_WHAT THIS TASK INVOLVES_.
Each line containing the word "agent" must be copied from the material below.

_MATERIAL TO PROCESS_.
####

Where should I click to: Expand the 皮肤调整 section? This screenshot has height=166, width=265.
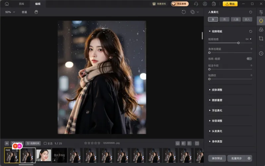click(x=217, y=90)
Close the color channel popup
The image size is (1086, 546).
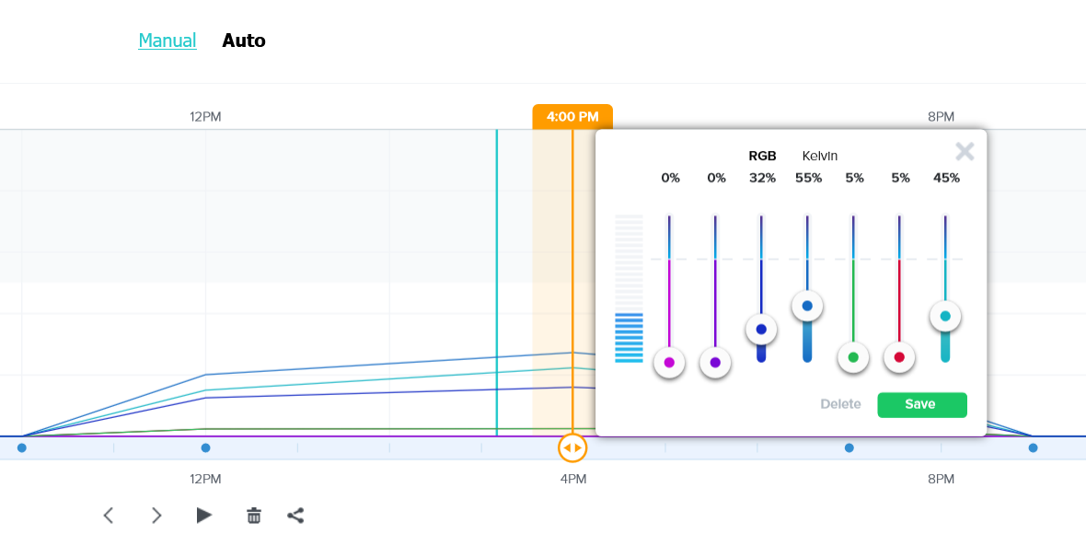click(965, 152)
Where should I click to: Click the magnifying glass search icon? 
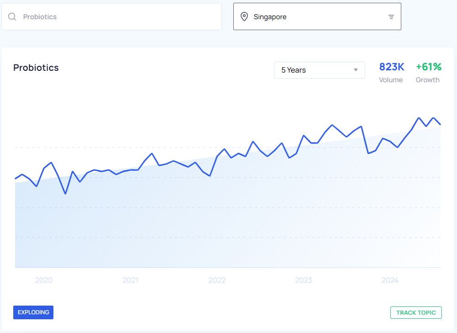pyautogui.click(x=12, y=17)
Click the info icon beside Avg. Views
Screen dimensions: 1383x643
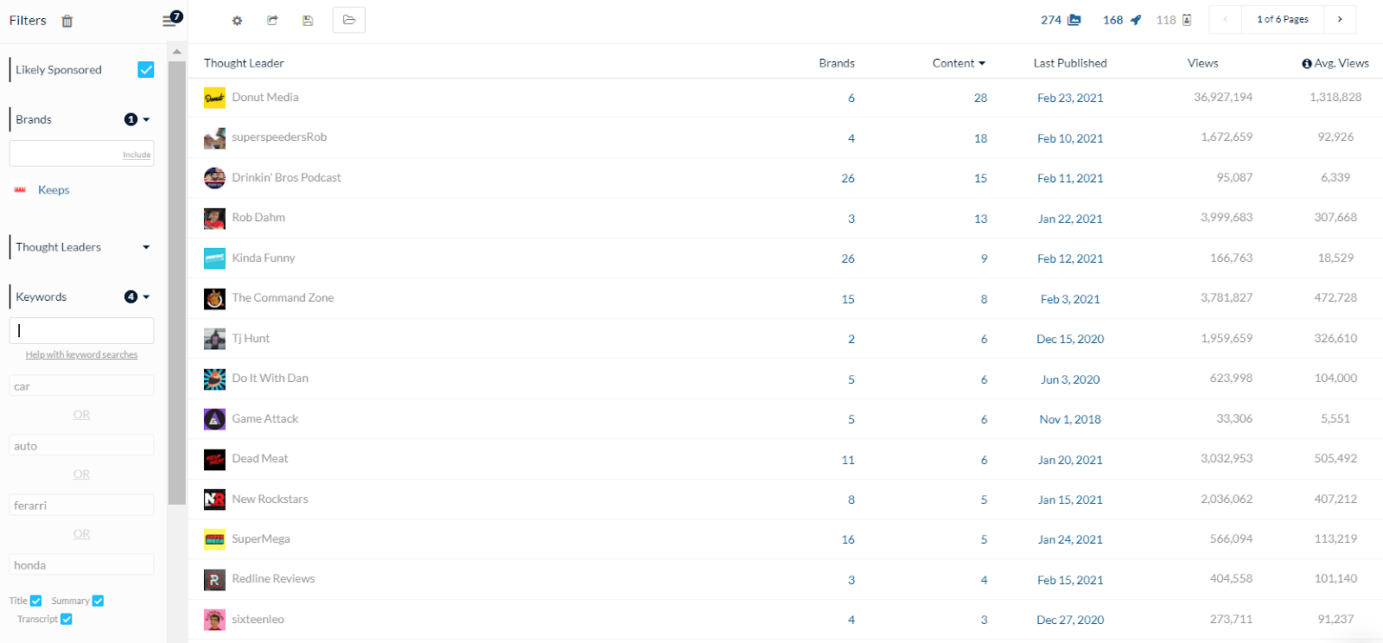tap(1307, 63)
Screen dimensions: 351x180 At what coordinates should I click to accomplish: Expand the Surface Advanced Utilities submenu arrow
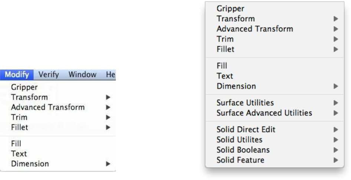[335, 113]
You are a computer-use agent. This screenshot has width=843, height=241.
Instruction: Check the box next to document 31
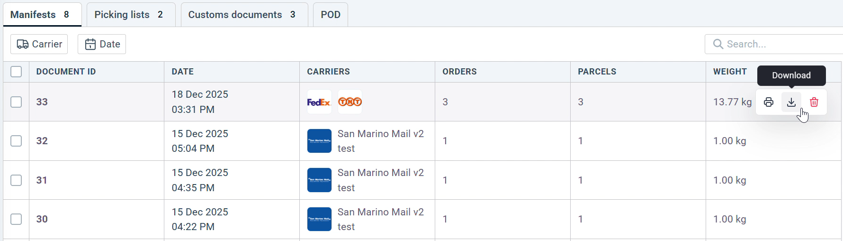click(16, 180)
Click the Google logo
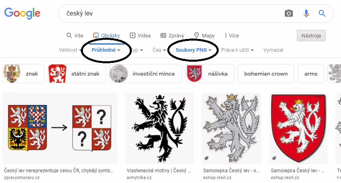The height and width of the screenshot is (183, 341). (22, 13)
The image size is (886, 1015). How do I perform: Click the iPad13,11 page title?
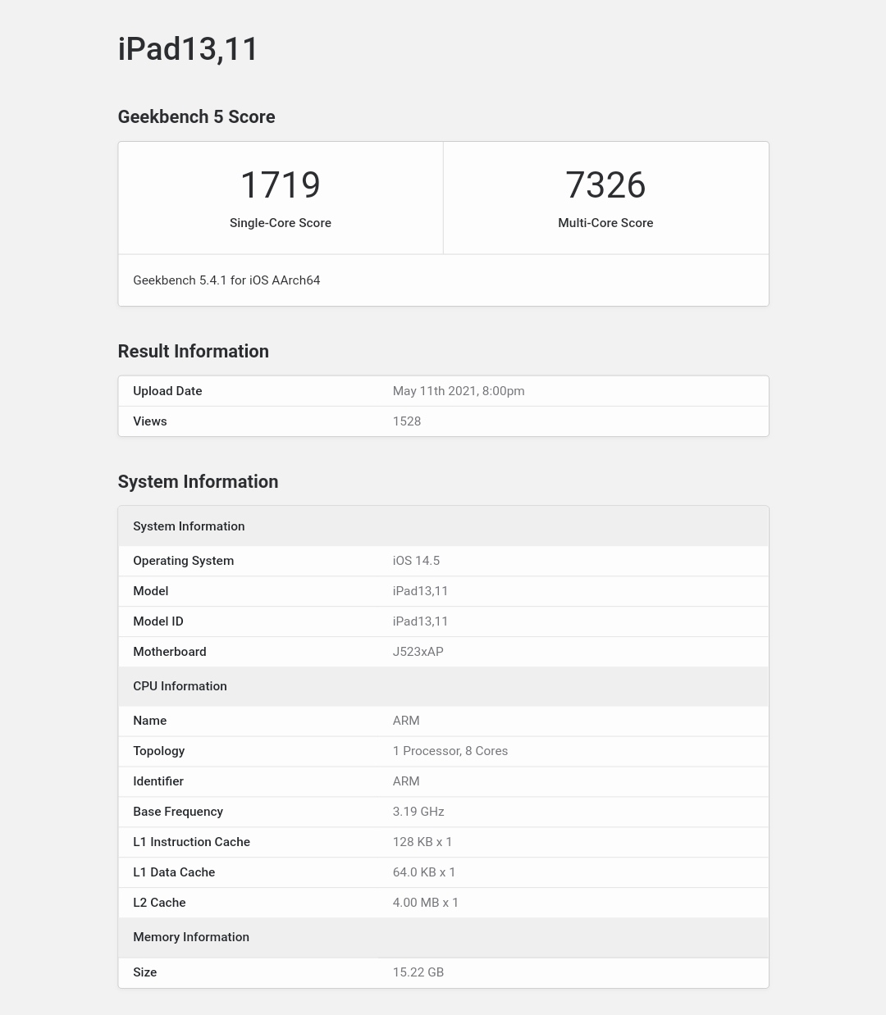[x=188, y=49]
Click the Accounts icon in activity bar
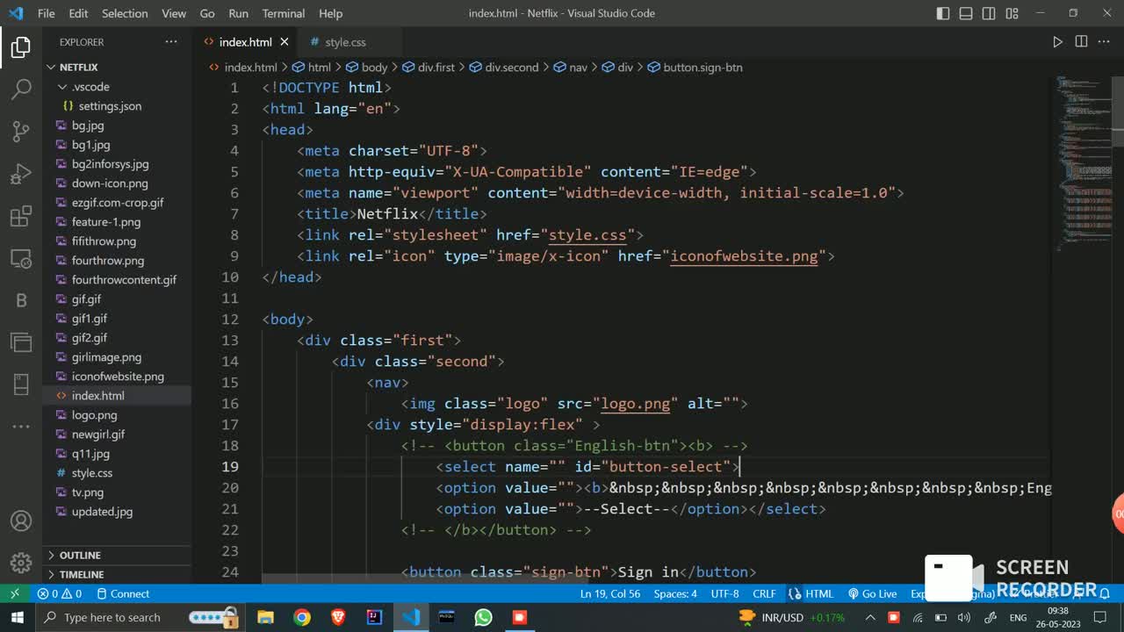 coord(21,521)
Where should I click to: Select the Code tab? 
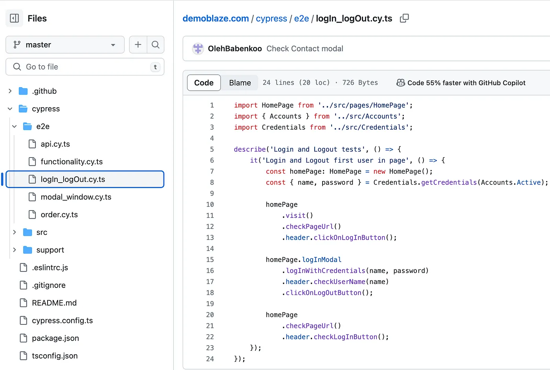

####

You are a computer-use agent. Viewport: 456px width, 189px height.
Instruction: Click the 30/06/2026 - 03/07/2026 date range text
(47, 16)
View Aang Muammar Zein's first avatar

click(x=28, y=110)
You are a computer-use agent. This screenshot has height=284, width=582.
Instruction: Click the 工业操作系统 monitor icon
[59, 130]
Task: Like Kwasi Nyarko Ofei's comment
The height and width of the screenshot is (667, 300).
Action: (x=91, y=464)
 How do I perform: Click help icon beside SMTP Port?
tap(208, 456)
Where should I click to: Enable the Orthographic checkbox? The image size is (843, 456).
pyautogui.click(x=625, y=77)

####

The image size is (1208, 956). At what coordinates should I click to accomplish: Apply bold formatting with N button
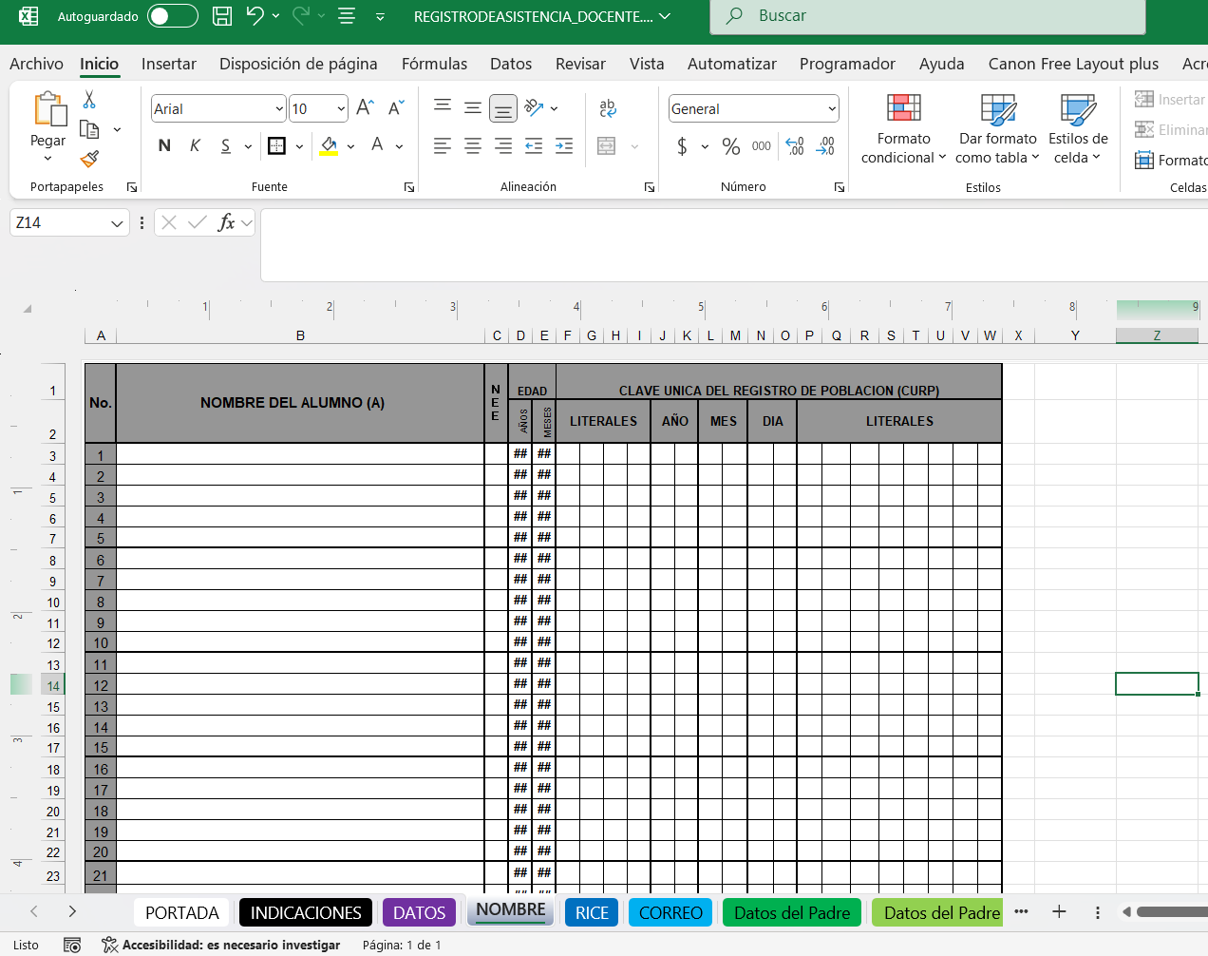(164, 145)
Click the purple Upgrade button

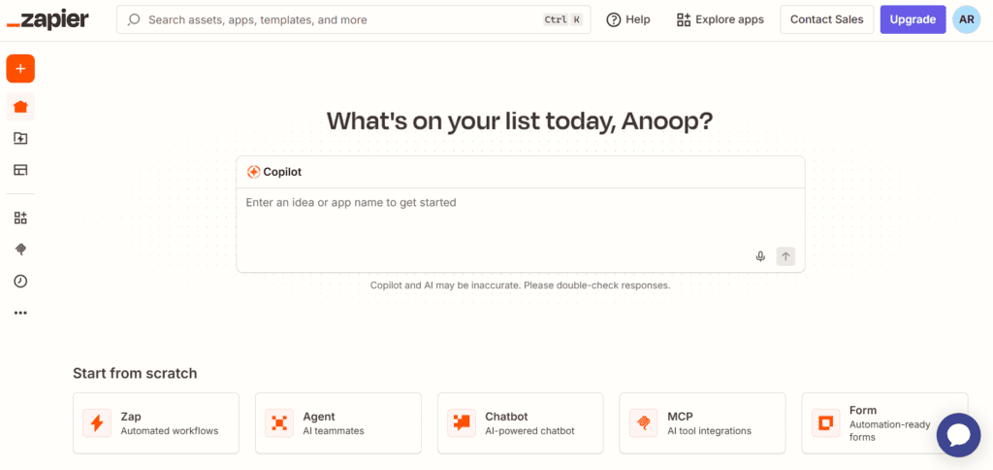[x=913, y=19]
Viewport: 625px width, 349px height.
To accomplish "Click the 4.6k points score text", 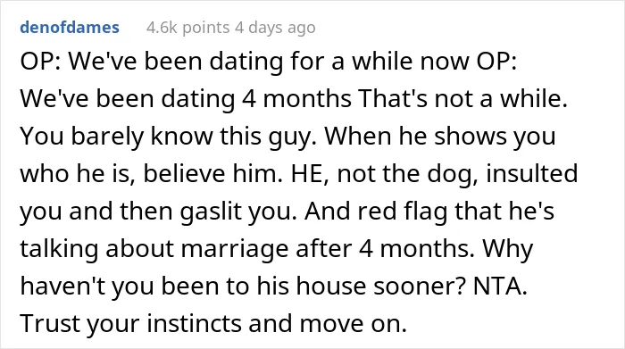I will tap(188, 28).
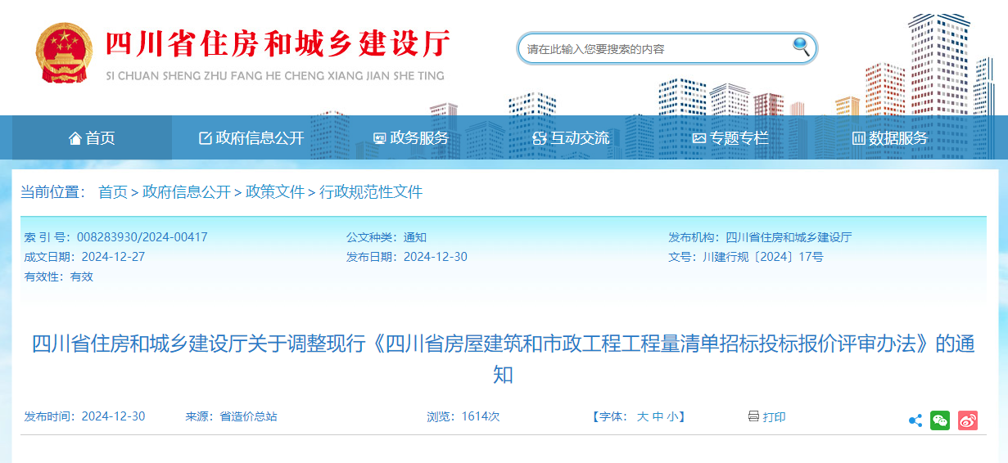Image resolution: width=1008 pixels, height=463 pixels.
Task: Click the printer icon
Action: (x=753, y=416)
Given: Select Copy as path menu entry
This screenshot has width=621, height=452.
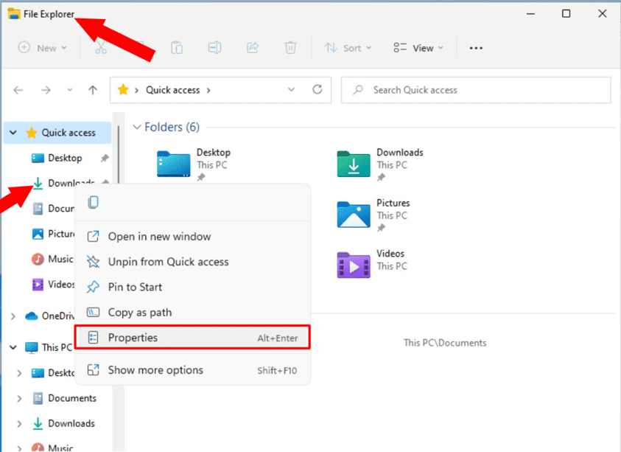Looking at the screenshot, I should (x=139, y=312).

####

_TASK OUTPUT_.
You are a computer-use agent. This screenshot has width=843, height=241.
You are a computer-use agent. Viewport: 456px width, 189px height.
You are a computer-use agent. This screenshot has height=284, width=582.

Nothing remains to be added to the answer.